Frances, then just 24, was an accomplished pianist building her own network as a well-known and respected piano teacher. She needed a studio to house her piano, two organs and teaching space. Ultimately, the house was designed to accommodate piano teaching and performance, which flourished in the years that followed. We’ll write more about Frances and her piano in future posts. Her gift for music touched hundreds of students–everyone in Alameda and surrounding neighborhoods knew her and plenty learned and played in that big room.
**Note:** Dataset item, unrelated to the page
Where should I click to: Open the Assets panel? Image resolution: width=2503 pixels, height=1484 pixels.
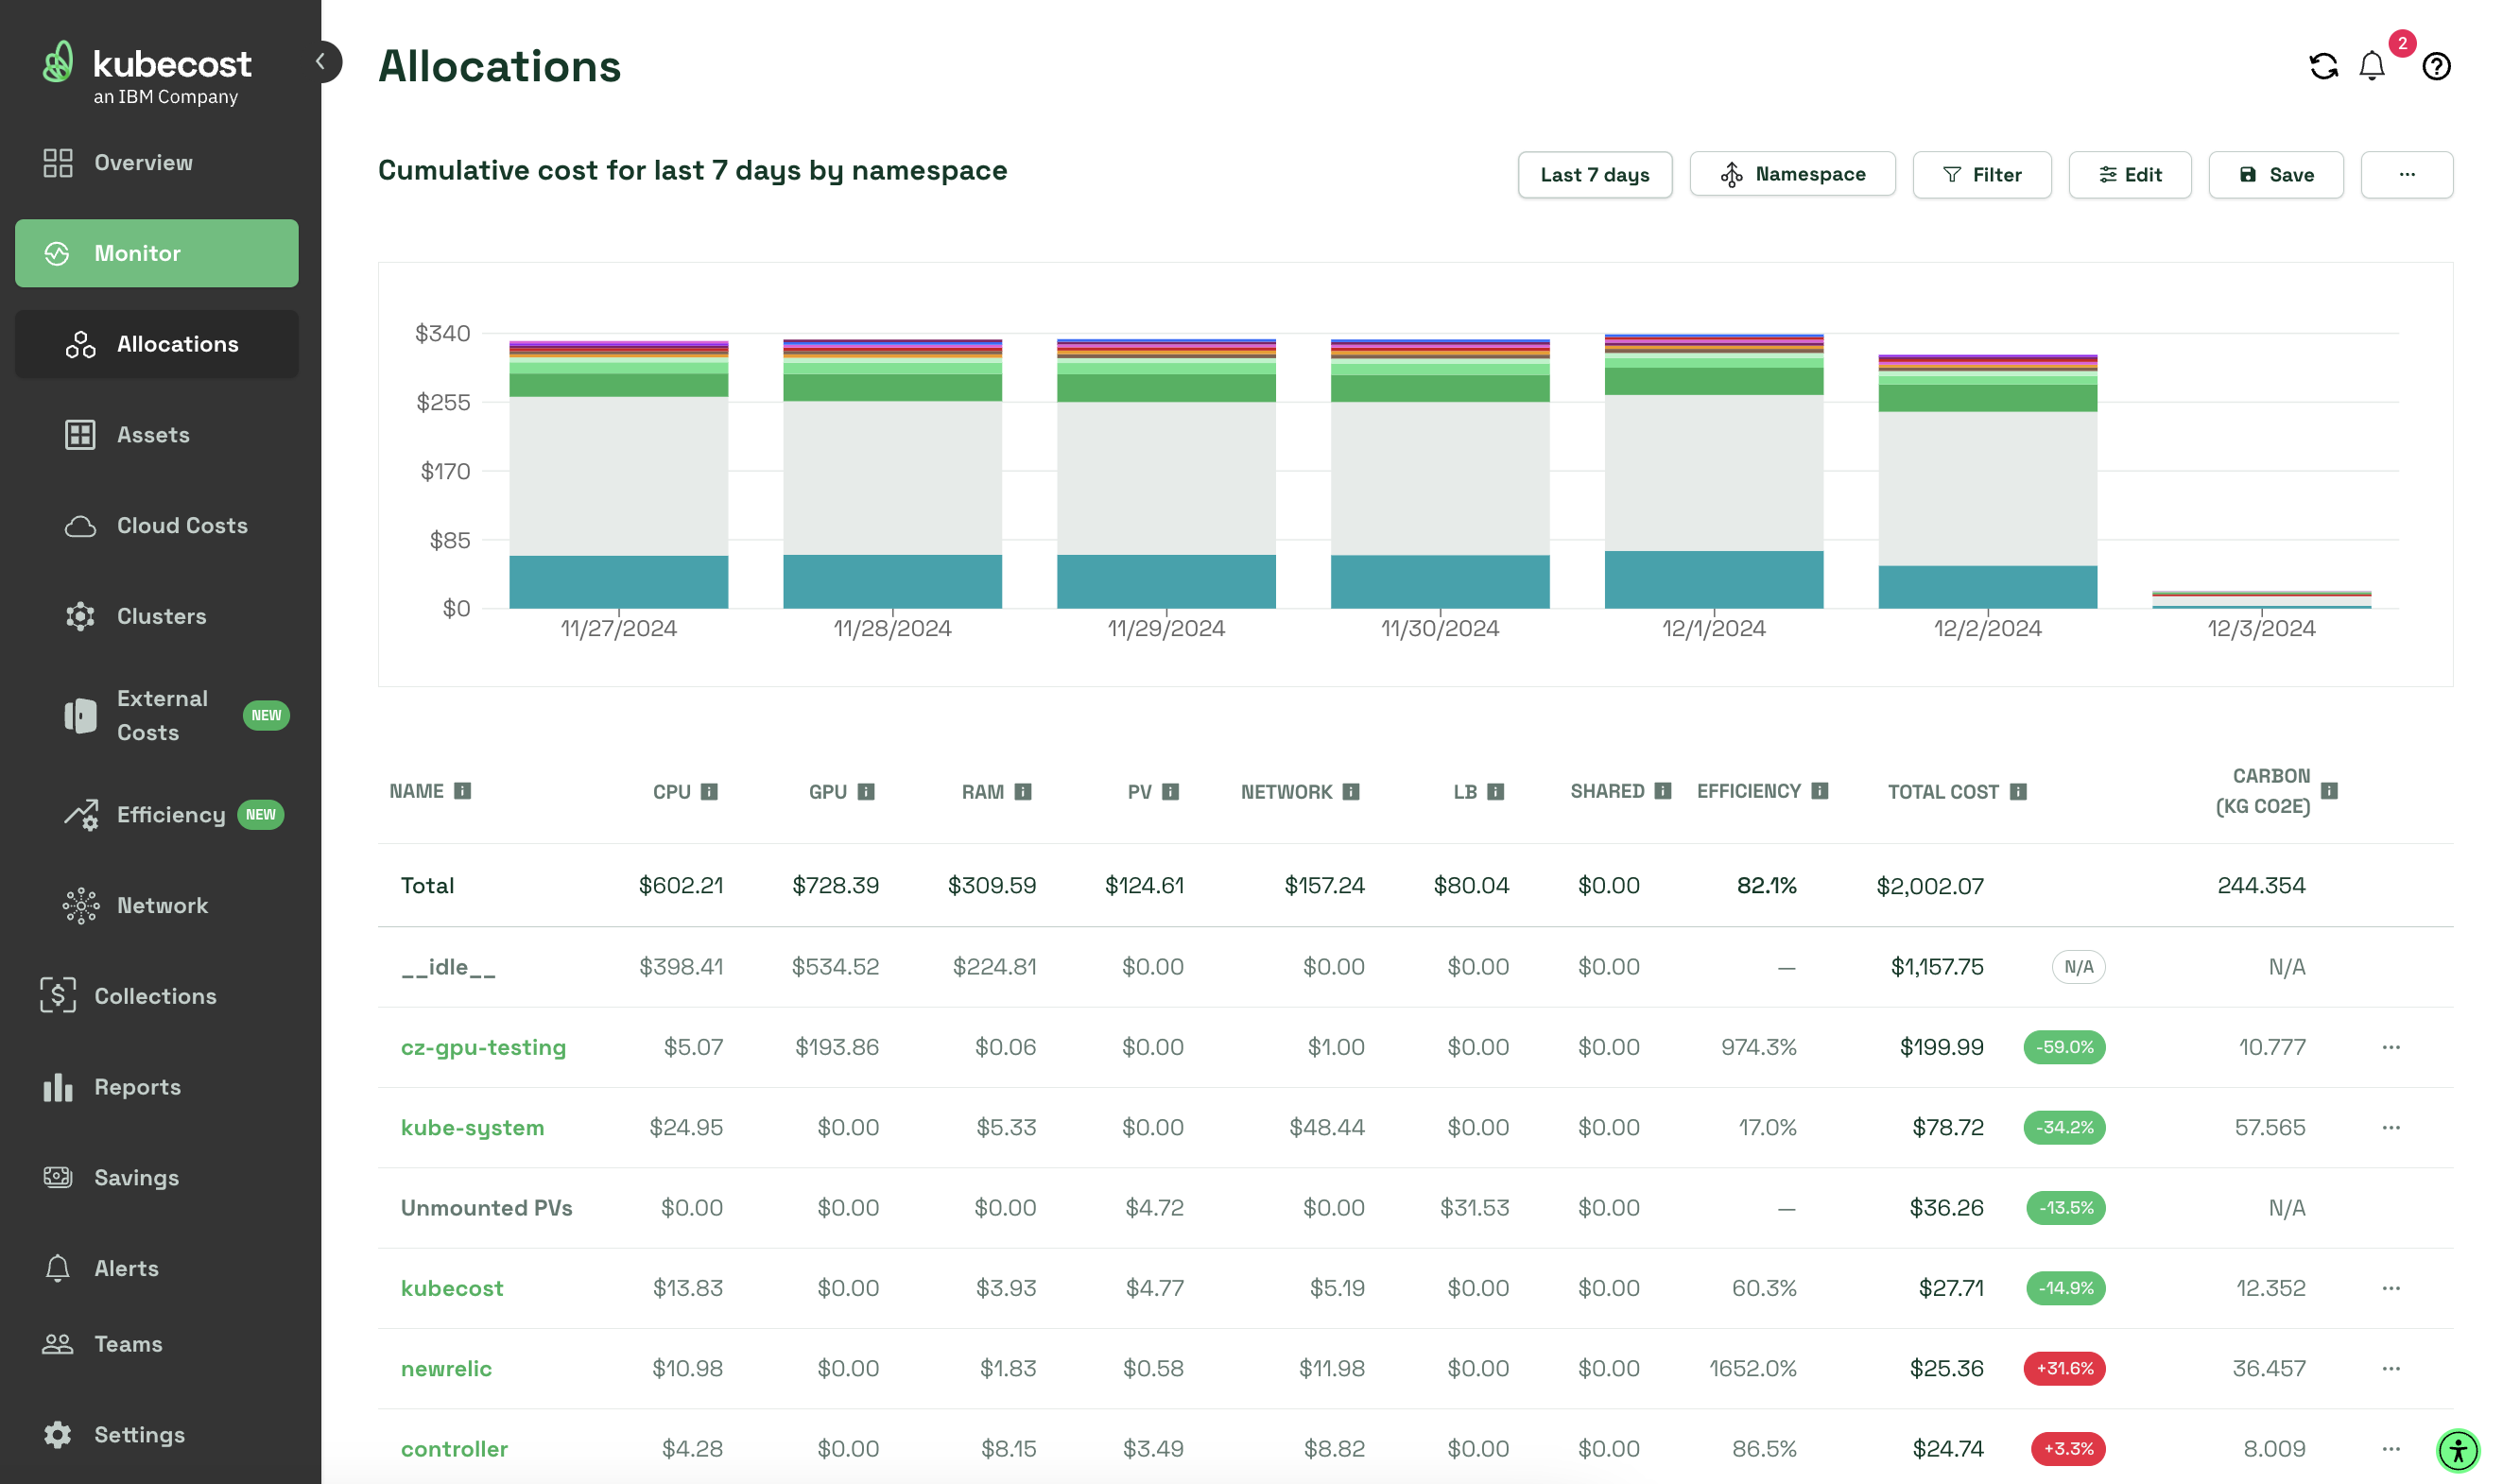point(154,435)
Her music defined that space for so many years.
Back to the ad hoc archive of what the von Homeyers saved that allows us a view into the homebuilding process:
The contract–a signed agreement between Hans and Killgreen dated October 2, 1925 for the total cost of design and construction: $3,780, paid on completion of the house, with $500 at signing of the contract, $540 each week for five weeks and $500 upon completion of construction.
A copy of the receipts from Killgreen for each payment:

The bank receipt book from Equitable Savings and Loan with the monthly mortgage payment stubs for $50.95, paid through May of 1930:

Thirteen pages of written specifications for construction of the house that accompanied the blueprints and pertained to every detail including the amounts and types of sand, mortar and lime that would be used for brickwork:

A detailed listing of all house wiring components installed by electricians (one of our favorites):

The contract with General Heating Company for installation of the furnace: $213.32:

And perhaps the most important document, a receipt from piano mover Maddox Transfer dated April 17, 1926, which is a good indication of when the couple–and Frances’s piano–moved into the house:

In addition to the many receipts, contracts, correspondence and other documents related to construction, several photographs from the winter and spring of 1926 document the process.

Construction clutter indicates work still underway

Almost done. The small building in the parking strip is a saw shed, which housed the builder’s tools and supplies. Saw sheds were common on residential construction sites.

The finished home, addressed as 878 East 24th Street North, before Portland’s Great Renumbering.
How unusual it is to be able to see all these moving parts associated with the homebuilding process from the 1920s. Not so different from business agreements, loans, waivers and releases today. But more personal, more detailed, more bespoke than the computer printouts of today.
That the family kept them together in a set of files all these years–along with the abstract of title, the deed and other documents–signifies their importance, a kind of family trove of sacred documents. Now, they’re all organized and safe and will be staying with the house going forward.